Retype the passage of the Cherry Museum article from "The museum first" up to and including "the museum area.", matching it character for character.

[Text provided Boundary: Start]

Cherry Museum expands
By Phyllis Moore
Published in News on May 4, 2011 1:46 PM
Tanya Rollins, special services director at Cherry Hospital, sorts through pictures from the 1940s and 1950s for inclusion in the hospital's museum. First opened in 1981, the museum has recently undergone renovations and been expanded from one room to three. A public open house is planned for Monday.
Tanya Rollins' enthusiasm for the Cherry Hospital Museum is obvious as she moves from room to room pointing out recent changes to renovate and expand the converted office building to include additional finds.
The special services director is putting the finishing touches on the former one-room museum that will now feature three rooms of artifacts, furnishings and photos from Cherry's history.
The museum first opened around 1982, initially dedicated as a visitors center located on the edge of the hospital property.
This week, with the walls already having received a fresh coat of paint and the exhibits made sturdier, the wooden floors are being waxed and polished to a new luster.
"Volunteers and I cleaned all the wood furniture," she said. "It's not a 'me' project, it's a 'we' project."
The offices that once were in the building, including Mrs. Rollins' and that of volunteer services, have been relocated to the Royster Building. Fire codes dictate there be no occupancy on the upper floor, but at the same time, also allowed for the expansion of the museum area.
Mrs. Rollins' efforts to unearth additional pieces of history to roll out have been fascinating to her, and she hopes will be to others as well.

[Text provided Boundary: End]
[Entries provided Boundary: Start]

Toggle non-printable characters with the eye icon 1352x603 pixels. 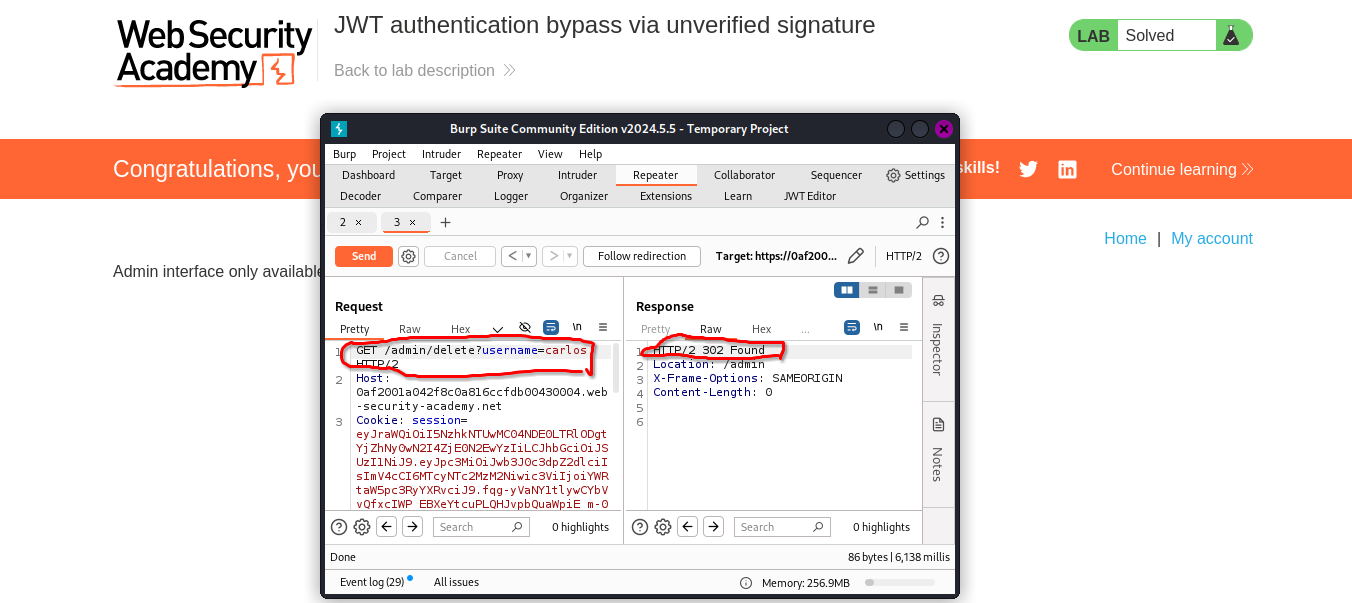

[Entries provided Boundary: End]
[Entries provided Boundary: Start]

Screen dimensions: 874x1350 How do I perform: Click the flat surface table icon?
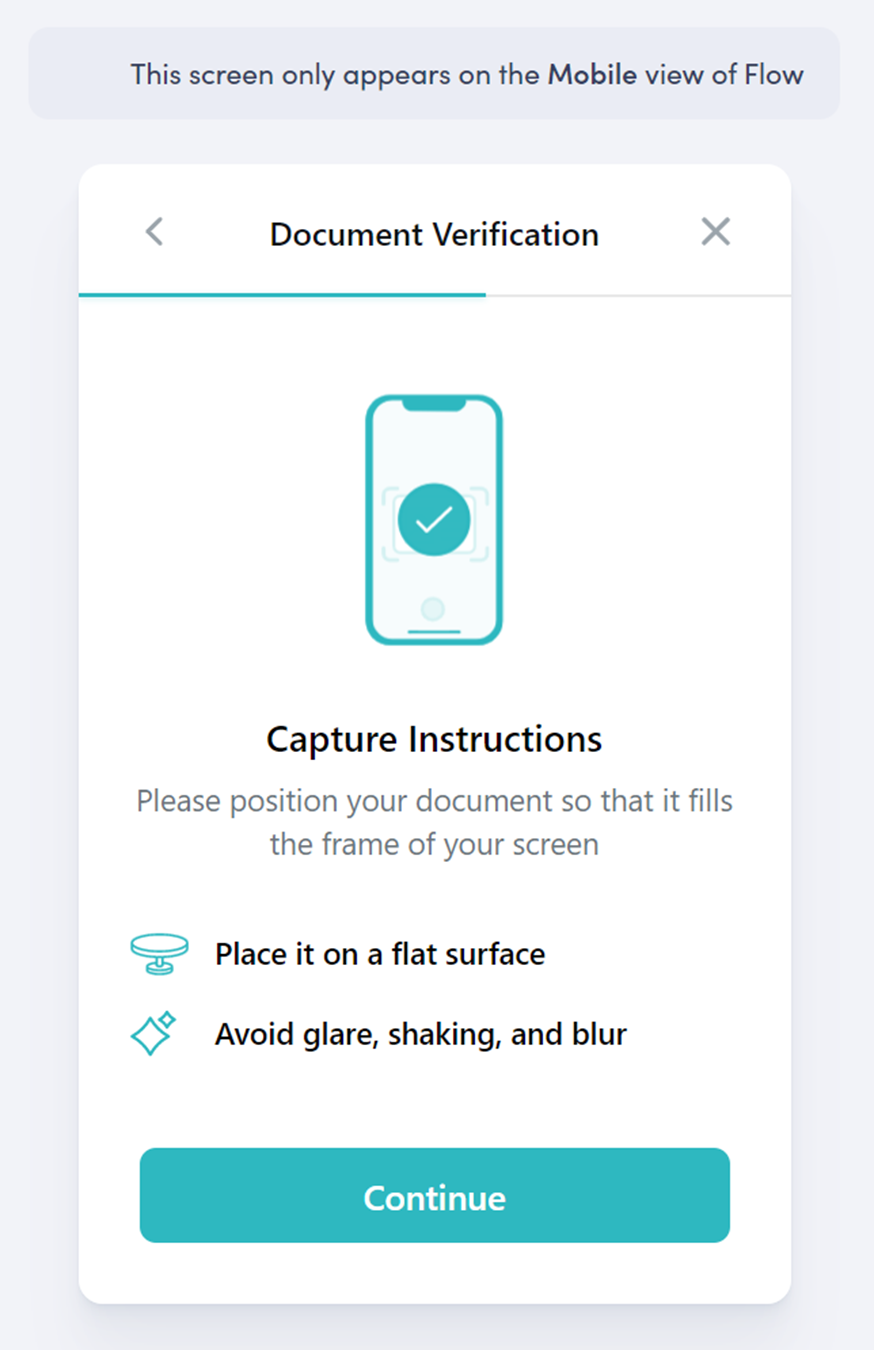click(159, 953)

[Entries provided Boundary: End]

Output for this exercise –
The museum first opened around 1982, initially dedicated as a visitors center located on the edge of the hospital property.
This week, with the walls already having received a fresh coat of paint and the exhibits made sturdier, the wooden floors are being waxed and polished to a new luster.
"Volunteers and I cleaned all the wood furniture," she said. "It's not a 'me' project, it's a 'we' project."
The offices that once were in the building, including Mrs. Rollins' and that of volunteer services, have been relocated to the Royster Building. Fire codes dictate there be no occupancy on the upper floor, but at the same time, also allowed for the expansion of the museum area.